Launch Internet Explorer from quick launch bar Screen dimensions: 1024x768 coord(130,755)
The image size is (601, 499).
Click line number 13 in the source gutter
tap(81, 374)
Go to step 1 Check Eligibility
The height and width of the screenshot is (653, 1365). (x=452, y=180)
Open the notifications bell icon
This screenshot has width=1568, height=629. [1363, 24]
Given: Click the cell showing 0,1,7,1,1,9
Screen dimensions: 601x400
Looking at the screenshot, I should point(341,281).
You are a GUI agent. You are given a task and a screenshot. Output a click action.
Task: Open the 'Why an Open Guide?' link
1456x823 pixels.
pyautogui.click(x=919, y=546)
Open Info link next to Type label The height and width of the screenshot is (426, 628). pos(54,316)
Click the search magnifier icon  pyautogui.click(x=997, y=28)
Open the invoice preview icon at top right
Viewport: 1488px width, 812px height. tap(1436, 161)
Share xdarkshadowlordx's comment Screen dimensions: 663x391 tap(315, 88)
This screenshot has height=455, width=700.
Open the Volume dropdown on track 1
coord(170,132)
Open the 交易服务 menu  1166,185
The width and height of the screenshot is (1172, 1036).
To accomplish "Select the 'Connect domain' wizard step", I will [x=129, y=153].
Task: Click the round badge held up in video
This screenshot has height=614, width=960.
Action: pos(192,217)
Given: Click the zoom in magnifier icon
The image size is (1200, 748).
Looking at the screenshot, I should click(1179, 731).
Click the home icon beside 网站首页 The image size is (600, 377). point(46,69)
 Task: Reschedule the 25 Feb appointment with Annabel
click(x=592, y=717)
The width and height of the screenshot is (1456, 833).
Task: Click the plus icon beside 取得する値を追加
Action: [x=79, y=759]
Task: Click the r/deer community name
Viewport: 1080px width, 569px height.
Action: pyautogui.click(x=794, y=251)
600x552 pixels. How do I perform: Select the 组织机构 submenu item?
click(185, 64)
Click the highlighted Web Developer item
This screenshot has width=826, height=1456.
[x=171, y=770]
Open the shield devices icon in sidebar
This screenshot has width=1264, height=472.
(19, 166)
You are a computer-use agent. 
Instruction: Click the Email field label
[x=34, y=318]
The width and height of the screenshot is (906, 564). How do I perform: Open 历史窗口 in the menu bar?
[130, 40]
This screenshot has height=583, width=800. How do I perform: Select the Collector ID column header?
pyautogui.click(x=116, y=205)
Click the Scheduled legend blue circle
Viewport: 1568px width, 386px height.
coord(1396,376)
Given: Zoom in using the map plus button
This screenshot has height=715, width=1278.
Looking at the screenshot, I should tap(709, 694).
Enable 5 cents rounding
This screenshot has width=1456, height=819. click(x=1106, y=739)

#####

ACTION ITEM:
Nothing in the entries should be left out; please reproduce them all exactly.

RESPONSE TO THIS TASK:
Launch Internet Explorer from quick launch bar Screen dimensions: 1024x768 coord(130,755)
The image size is (601, 499).
Click line number 13 in the source gutter
tap(81, 374)
Go to step 1 Check Eligibility
The height and width of the screenshot is (653, 1365). (x=452, y=180)
Open the notifications bell icon
This screenshot has width=1568, height=629. [1363, 24]
Given: Click the cell showing 0,1,7,1,1,9
Screen dimensions: 601x400
Looking at the screenshot, I should point(341,281).
You are a GUI agent. You are given a task and a screenshot. Output a click action.
Task: Open the 'Why an Open Guide?' link
1456x823 pixels.
pyautogui.click(x=919, y=546)
Open Info link next to Type label The height and width of the screenshot is (426, 628). pos(54,316)
Click the search magnifier icon  pyautogui.click(x=997, y=28)
Open the invoice preview icon at top right
Viewport: 1488px width, 812px height. tap(1436, 161)
Share xdarkshadowlordx's comment Screen dimensions: 663x391 tap(315, 88)
This screenshot has height=455, width=700.
Open the Volume dropdown on track 1
coord(170,132)
Open the 交易服务 menu  1166,185
The width and height of the screenshot is (1172, 1036).
To accomplish "Select the 'Connect domain' wizard step", I will [x=129, y=153].
Task: Click the round badge held up in video
This screenshot has height=614, width=960.
Action: pos(192,217)
Given: Click the zoom in magnifier icon
The image size is (1200, 748).
Looking at the screenshot, I should click(1179, 731).
Click the home icon beside 网站首页 The image size is (600, 377). point(46,69)
 Task: Reschedule the 25 Feb appointment with Annabel
click(x=592, y=717)
The width and height of the screenshot is (1456, 833).
Task: Click the plus icon beside 取得する値を追加
Action: [x=79, y=759]
Task: Click the r/deer community name
Viewport: 1080px width, 569px height.
Action: pyautogui.click(x=794, y=251)
600x552 pixels. How do I perform: Select the 组织机构 submenu item?
click(185, 64)
Click the highlighted Web Developer item
This screenshot has width=826, height=1456.
[x=171, y=770]
Open the shield devices icon in sidebar
This screenshot has width=1264, height=472.
(19, 166)
You are a computer-use agent. 
Instruction: Click the Email field label
[x=34, y=318]
The width and height of the screenshot is (906, 564). How do I perform: Open 历史窗口 in the menu bar?
[130, 40]
This screenshot has height=583, width=800. How do I perform: Select the Collector ID column header?
pyautogui.click(x=116, y=205)
Click the Scheduled legend blue circle
Viewport: 1568px width, 386px height.
coord(1396,376)
Given: Zoom in using the map plus button
This screenshot has height=715, width=1278.
Looking at the screenshot, I should tap(709, 694).
Enable 5 cents rounding
This screenshot has width=1456, height=819. click(x=1106, y=739)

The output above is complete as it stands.